→ **Assigned task**:
Starting at the first entry below, repeat all the data word for word and drop the pictures.

→ **Records from a collection**:
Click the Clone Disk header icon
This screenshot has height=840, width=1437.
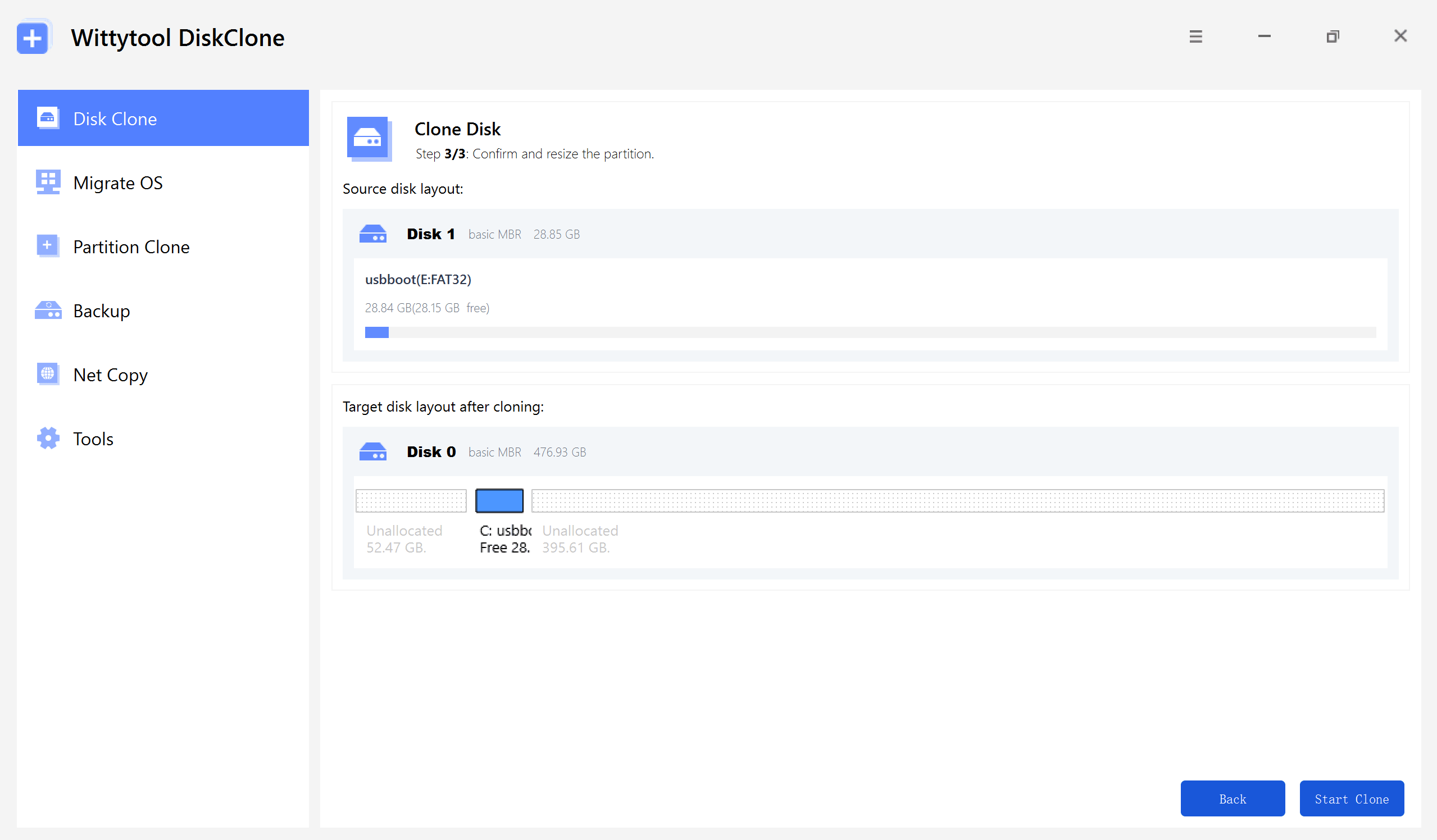369,139
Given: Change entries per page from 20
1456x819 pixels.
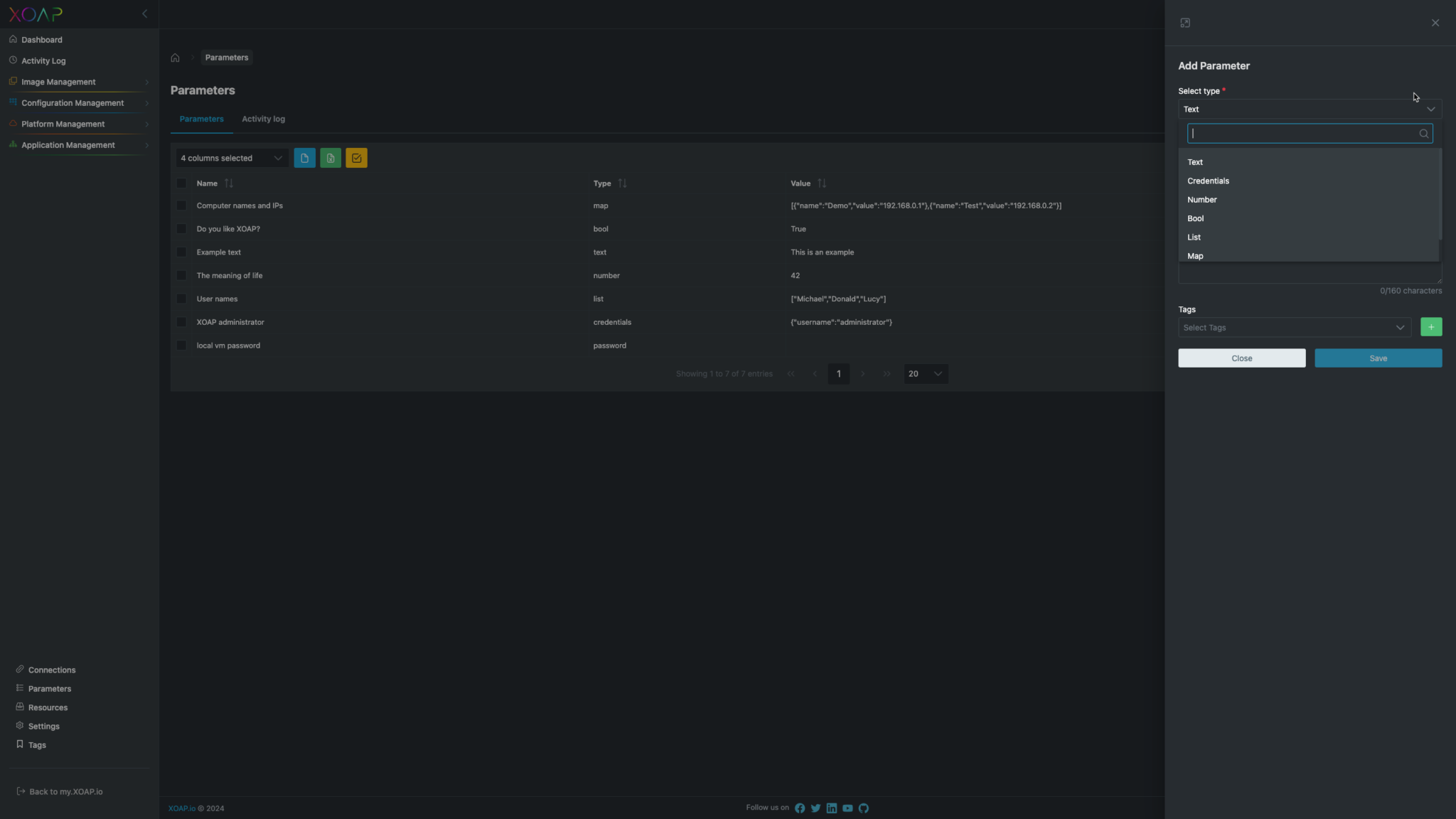Looking at the screenshot, I should tap(925, 373).
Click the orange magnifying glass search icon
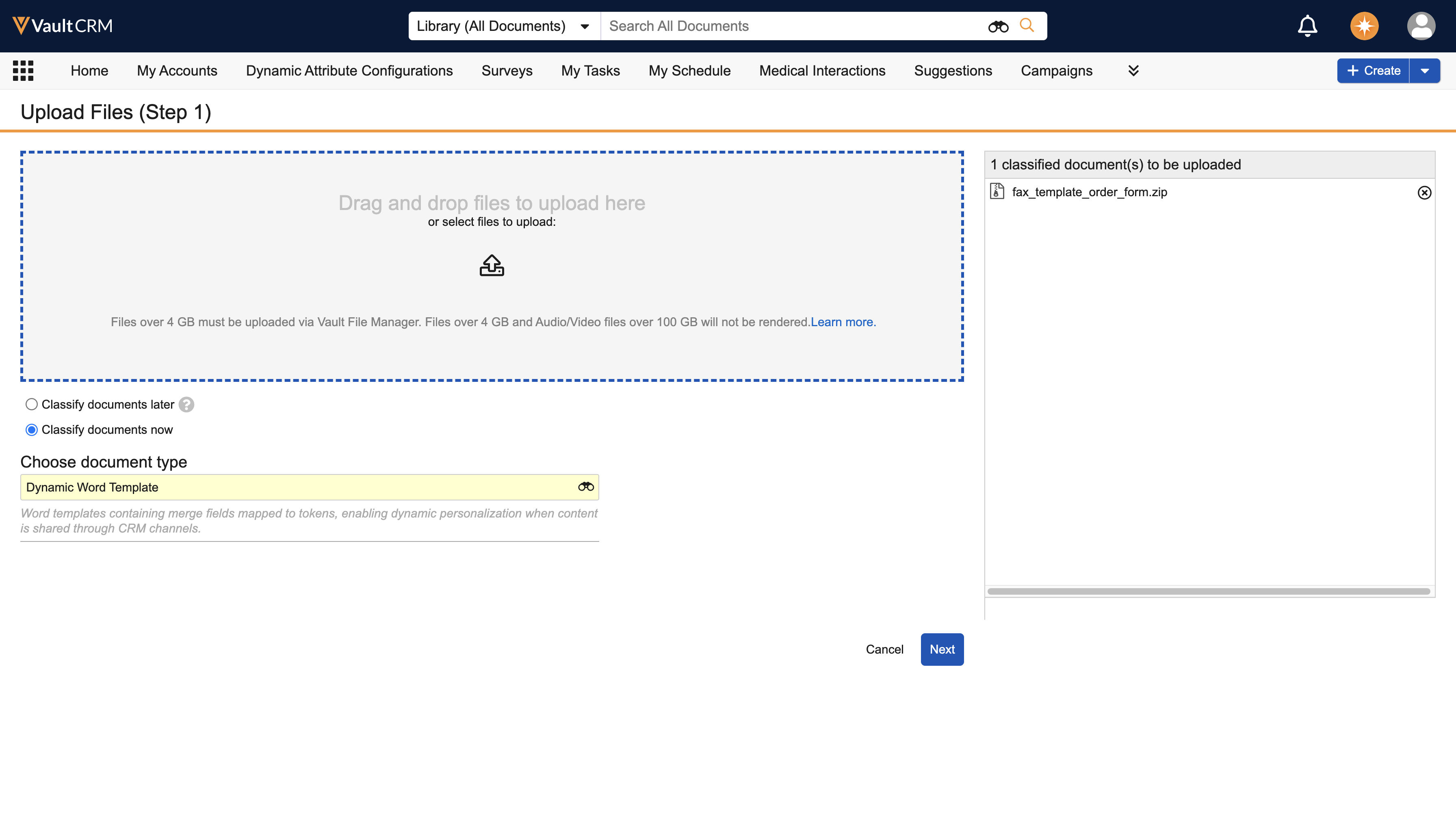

→ **Solution for this exercise**:
Click the Clone Disk header icon
This screenshot has height=840, width=1437.
369,139
Given: Change entries per page from 20
1456x819 pixels.
Looking at the screenshot, I should tap(925, 373).
Click the orange magnifying glass search icon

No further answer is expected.